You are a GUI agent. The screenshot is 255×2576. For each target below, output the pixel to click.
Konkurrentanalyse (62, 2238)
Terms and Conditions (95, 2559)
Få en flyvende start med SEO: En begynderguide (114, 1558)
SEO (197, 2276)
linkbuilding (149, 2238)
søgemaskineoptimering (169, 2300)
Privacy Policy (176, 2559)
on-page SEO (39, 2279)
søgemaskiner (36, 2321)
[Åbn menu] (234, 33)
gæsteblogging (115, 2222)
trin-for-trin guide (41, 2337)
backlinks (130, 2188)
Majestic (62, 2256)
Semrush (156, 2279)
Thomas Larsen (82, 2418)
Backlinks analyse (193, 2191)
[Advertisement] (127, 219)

########

- [Brief] Everything from the line containing "Privacy Policy (176, 2559)" through the last line above should be copied exactly, please, with nothing added.

- [Written reply]
Privacy Policy (176, 2559)
on-page SEO (39, 2279)
søgemaskiner (36, 2321)
[Åbn menu] (234, 33)
gæsteblogging (115, 2222)
trin-for-trin guide (41, 2337)
backlinks (130, 2188)
Majestic (62, 2256)
Semrush (156, 2279)
Thomas Larsen (82, 2418)
Backlinks analyse (193, 2191)
[Advertisement] (127, 219)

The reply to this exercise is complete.